◆ **Apply what you read**:
A. Copy the portion of the Atlanta shooting article starting with "Grant’s son’s have" and going on through "and three grandchildren.".
B. Answer these questions from the Atlanta shooting article:
(i) How old is Randy Park?
(ii) What city and country was Kim from?
(iii) How much had the GoFundMe for Grant's funeral expenses raised as of Saturday night?
C. Write the next part of the Atlanta shooting article, picking up after its final sentence.

The single mother found ways to enjoy herself despite working “almost every day” to support two sons, said the older son, 22-year-old Randy Park.
“I learned how to moonwalk because, like, I saw her moonwalking while vacuuming when I was a kid,” Park said.
On Tuesday night, Park was at home playing video games when he heard a gunman had opened fire at the Atlanta massage business where his mother worked. He rushed to the scene and then to a police station to find out more information. But it was through word of mouth that he learned his mother was dead.
Grant, 51, was among eight people killed by gunfire at three metro Atlanta massage businesses. The Fulton County medical examiner released her identity Friday along with those of three other victims: Soon C. Park 74; Suncha Kim, 69; and Yong A. Yue, 63.
The situation has been harrowing for Park, who said he has not been able to claim his mother’s body from the medical examiner’s office because of a complication with her last name, which is legally Grant. Park said that name is from a marriage he does not recall, and he can’t find papers showing a separation to prove that he is the next of kin.
Park dismissed the idea that the shootings weren’t fueled by anti-Asian sentiment. Still, he said that his mother raised him to believe that people are fundamentally good, though “sometimes, things go horribly wrong.”
It wasn’t immediately clear which of the Atlanta businesses employed Grant.
Her job was a sensitive subject, Park said, noting the stigma often associated with massage businesses. She told her sons that they should tell others she worked doing makeup with her friends.
Ultimately, Park said, he didn’t care what she did for work.
“She loved me and my brother enough to work for us, to dedicate her whole life,” he said. “That’s enough.”
Grant’s son’s have set up a GoFundMe to help pay for her funeral expenses. As of Saturday night, it had raised over $2.5 million.
SUN CHA KIM, 69
In a GoFundMe set up to cover her funeral expenses, her granddaughter described Kim as “pure-hearted and the most selfless woman I knew.”
Kim was from Seoul, South Korea and had two children and three grandchildren.
“She represented everything I wanted to be as a woman, without an ounce of hate or bitterness in her heart,” Hillary Li wrote. “People that were close to me, knew that my grandmother was my rock. To have her taken away as a perfectly healthy elderly woman by such a heinous crime broke my heart.”
Li said all her grandmother wanted was to grow old with her husband and “watch her children and grandchildren live the life she never got to live.”
YONG AE YUE, 63
The following statement is from the family of Atlanta shooting victim Ms. Yong Ae Yue and issued by their counsel, Alston & Bird partner BJay Pak.

◆ **Record set**:

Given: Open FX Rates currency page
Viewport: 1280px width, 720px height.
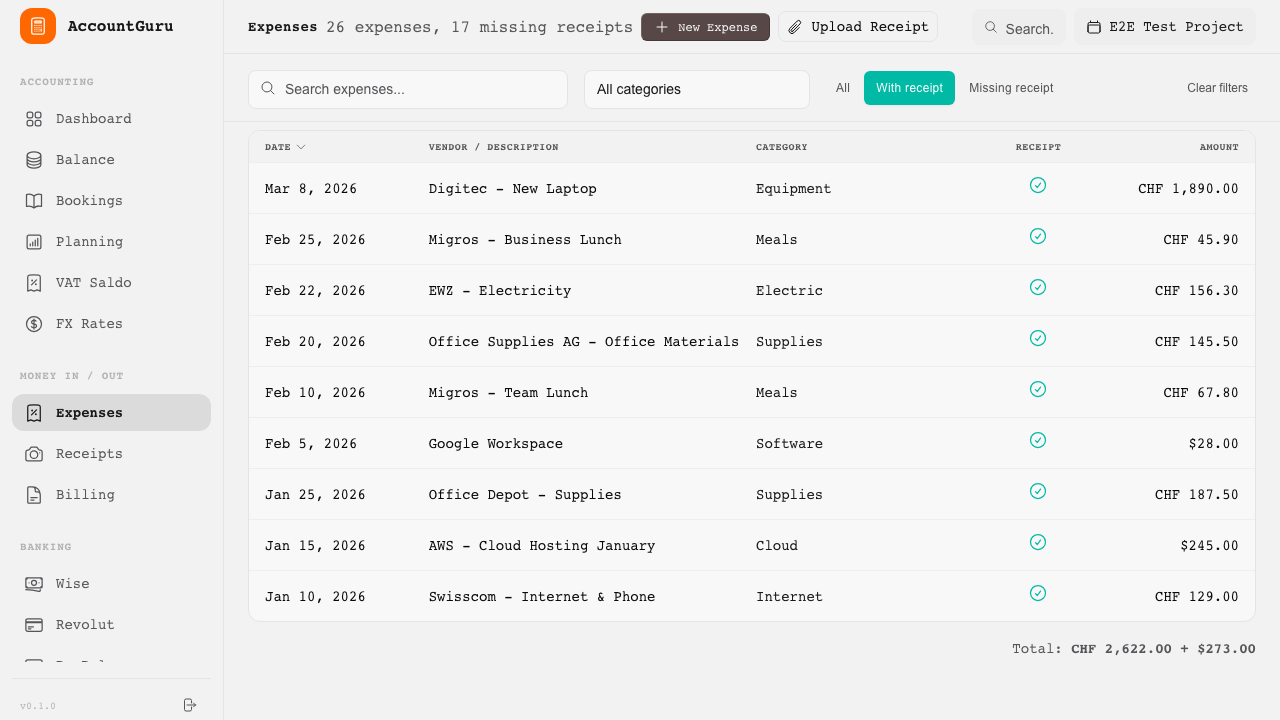Looking at the screenshot, I should [x=88, y=324].
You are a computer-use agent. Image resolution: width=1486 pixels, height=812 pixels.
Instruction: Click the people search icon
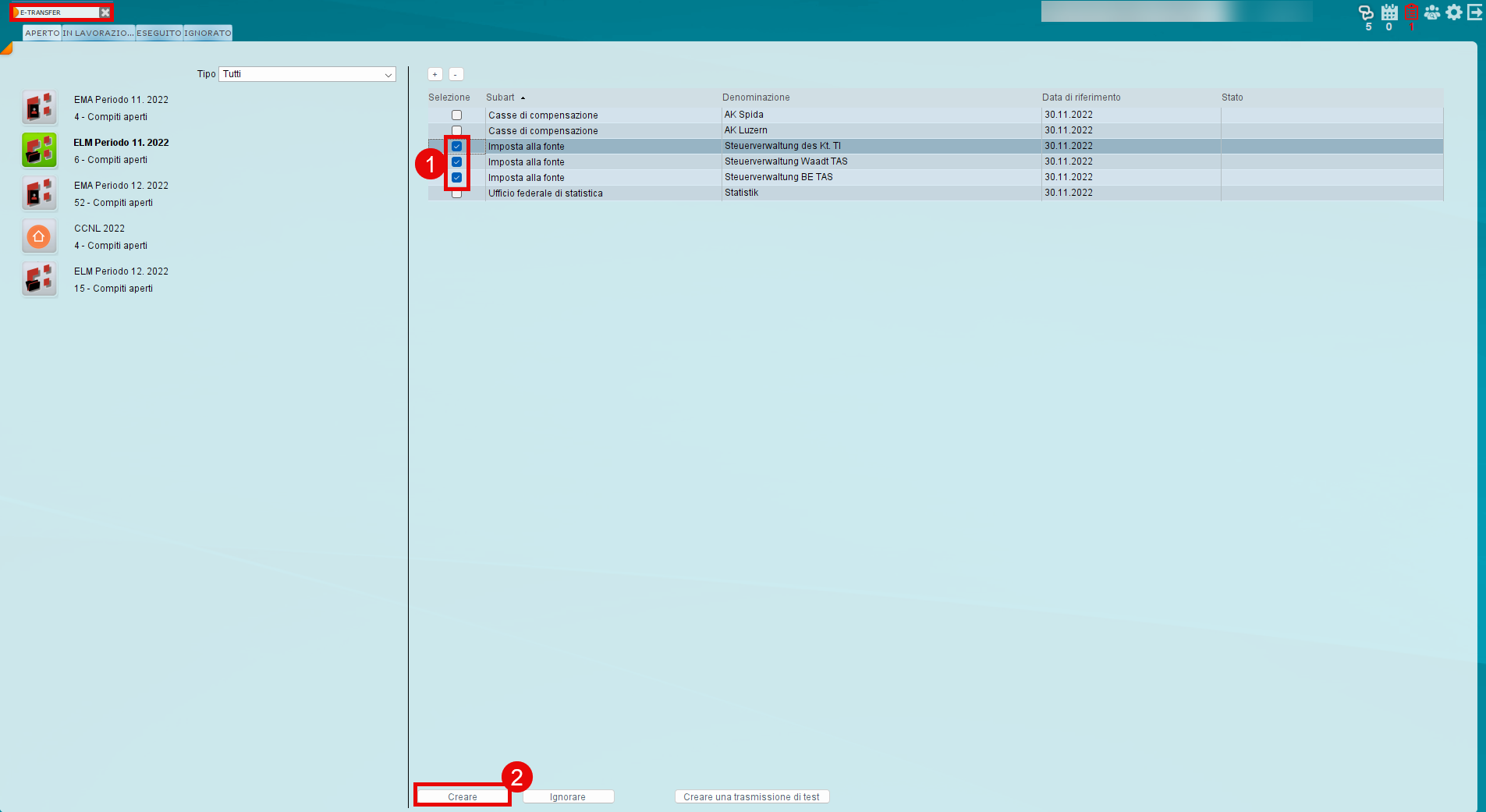tap(1432, 12)
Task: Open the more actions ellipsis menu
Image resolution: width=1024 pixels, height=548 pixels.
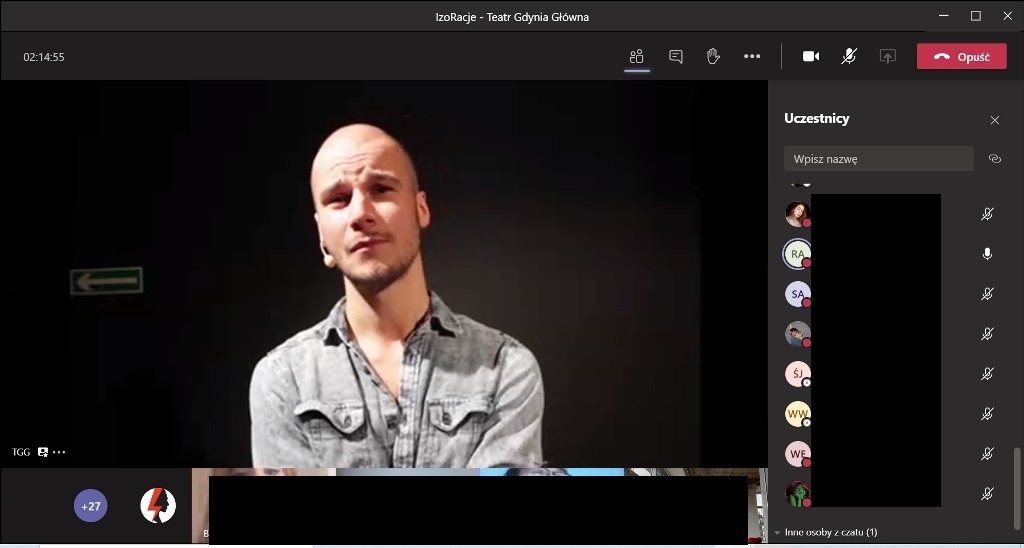Action: [x=752, y=57]
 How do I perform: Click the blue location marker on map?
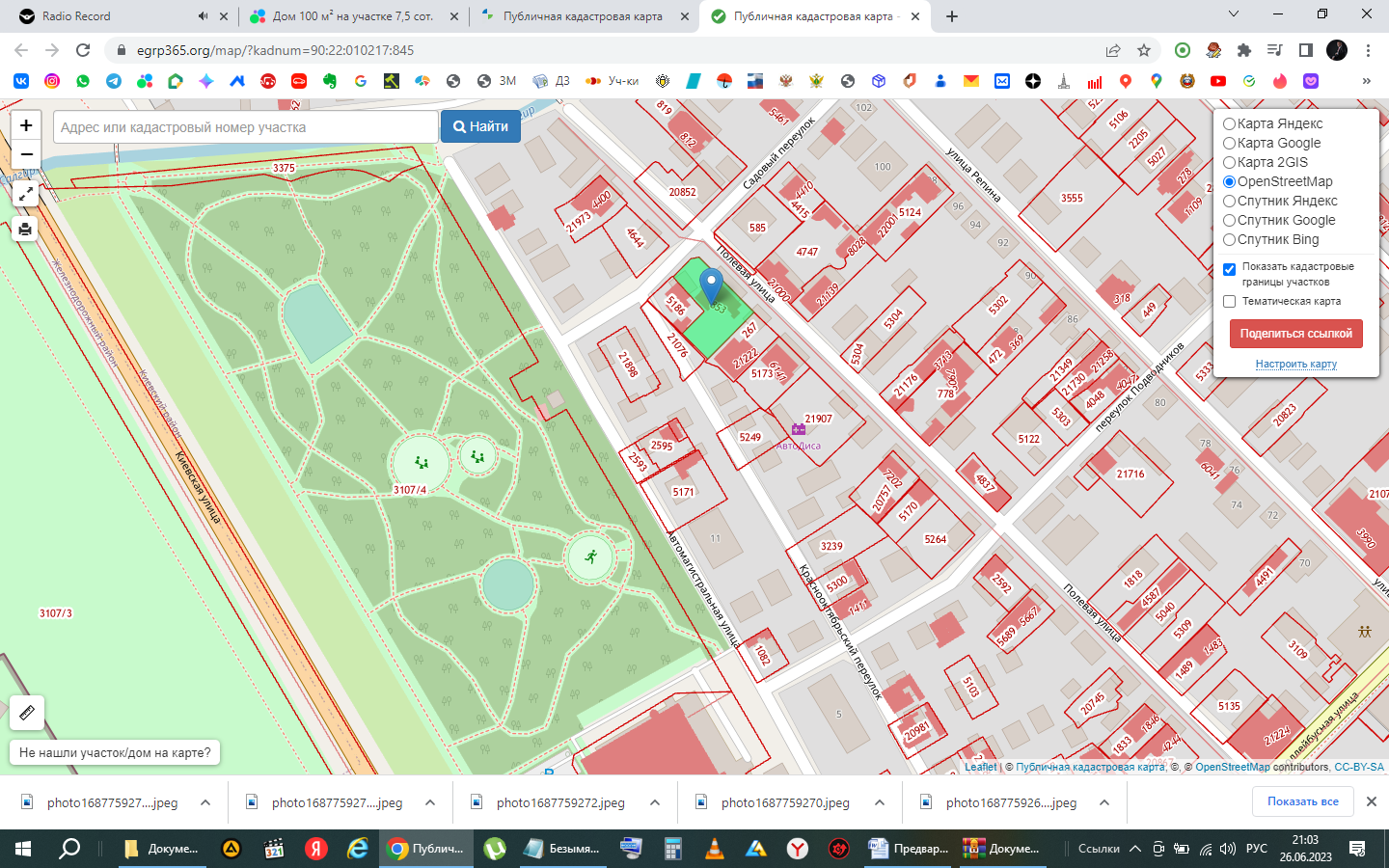click(711, 285)
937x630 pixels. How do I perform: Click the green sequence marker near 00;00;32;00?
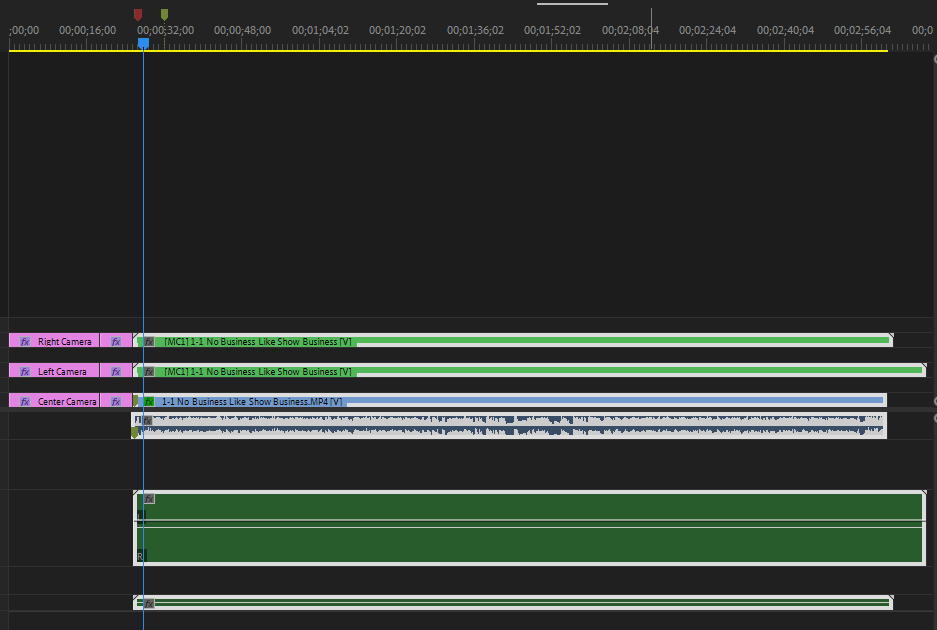click(163, 14)
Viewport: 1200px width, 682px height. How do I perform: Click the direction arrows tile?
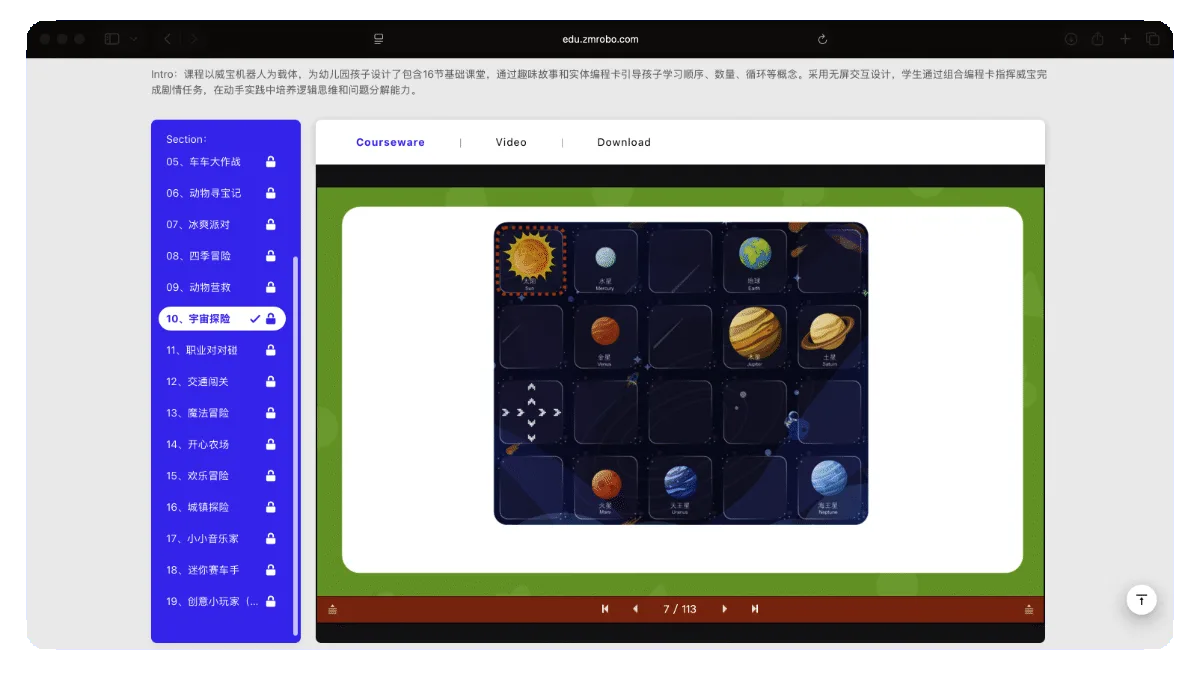tap(531, 411)
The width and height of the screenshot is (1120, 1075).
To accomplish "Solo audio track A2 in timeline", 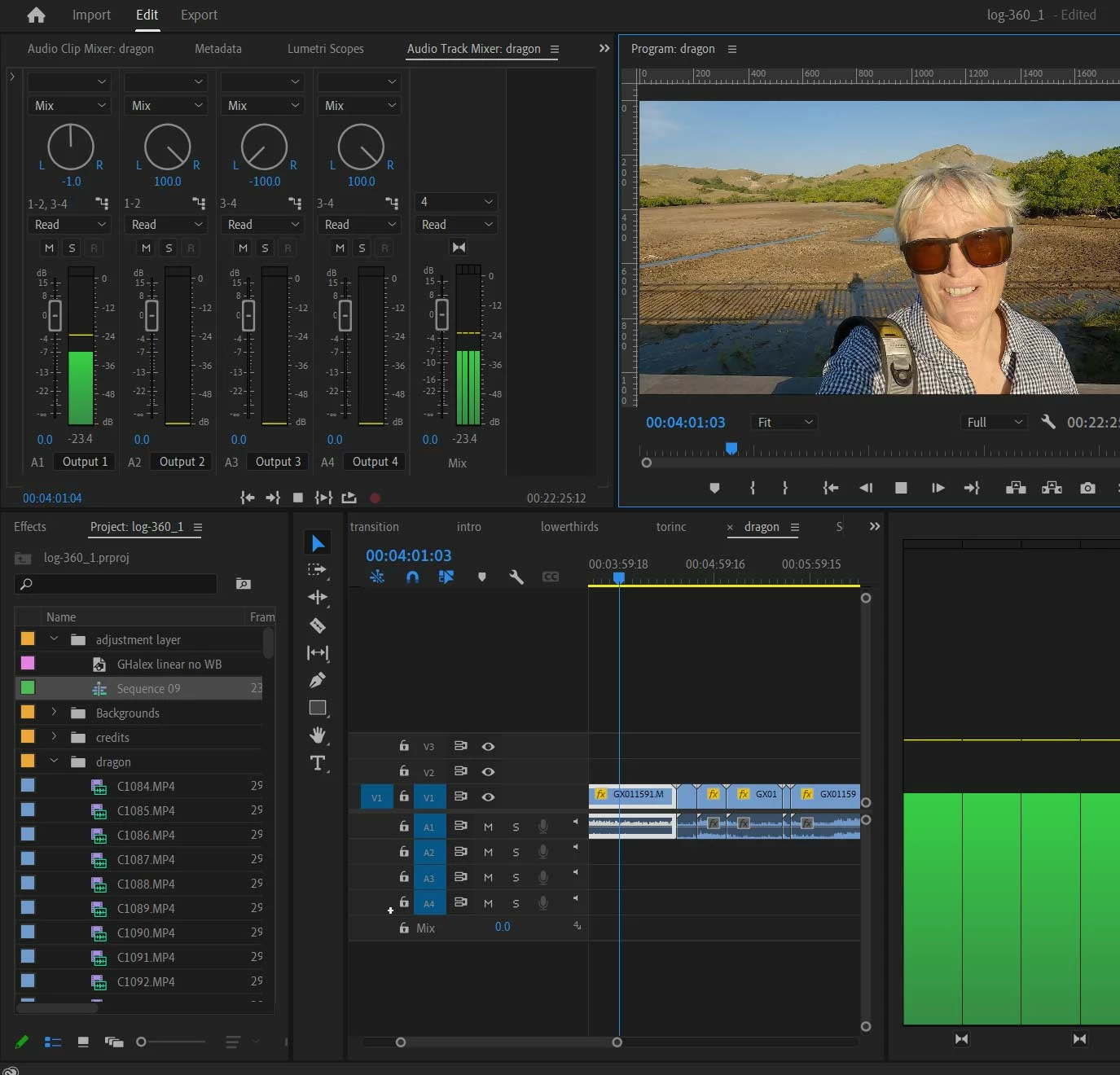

◆ **Answers to the tasks**:
A.
Grant’s son’s have set up a GoFundMe to help pay for her funeral expenses. As of Saturday night, it had raised over $2.5 million.
SUN CHA KIM, 69
In a GoFundMe set up to cover her funeral expenses, her granddaughter described Kim as “pure-hearted and the most selfless woman I knew.”
Kim was from Seoul, South Korea and had two children and three grandchildren.

B.
(i) 22
(ii) Seoul, South Korea
(iii) Over $2.5 million

C.
“We are the sons of Ms. Yong Ae Yue, one of the victims of the recent tragic shootings that occurred this past week. We are devastated by the loss of our beloved mother, and words cannot adequately describe our grief. To all those who have reached out to provide support and words of encouragement, thank you. At this time, since the case has garnered so much attention, we are asking that the media and the public to please respect our family’s privacy while we grieve and while we make arrangements for our mother’s funeral. We will be making another statement at the appropriate time. Until then, please direct any inquiries to our attorney. Thank you.”
Her family has set up a GoFundMe to help pay for Yue’s funeral expenses. The funeral will be held March 26.
“Yong was of the Buddhist faith. She enjoyed singing karaoke and cooking. Times dearest to Yong’s heart was the moments she spent with her children and grandchildren, nurturing them to be the young men and women they are today,” her obituary read.
DELAINA ASHLEY YAUN, 33
It was planned as a day for Yaun to relax.
Yaun and her husband arranged for someone to care for their 8-month daughter while they headed to Youngs Asian Massage Parlor. Family members said the couple were first-time customers, eager for a chance to unwind.
They were in separate rooms inside the spa when the gunman opened fire. Yaun was killed. Her husband escaped unharmed.
“They’re innocent. They did nothing wrong,” Yaun’s weeping mother, Margaret Rushing, told WAGA-TV. “I just don’t understand why he took my daughter.”
Yaun’s husband could hear the gunfire inside the spa but was helpless to save his wife, said Dana Toole, Yaun’s sister.
“He’s taking it hard,” Toole said. “When you’re in a room and gunshots are flying, what do you do?”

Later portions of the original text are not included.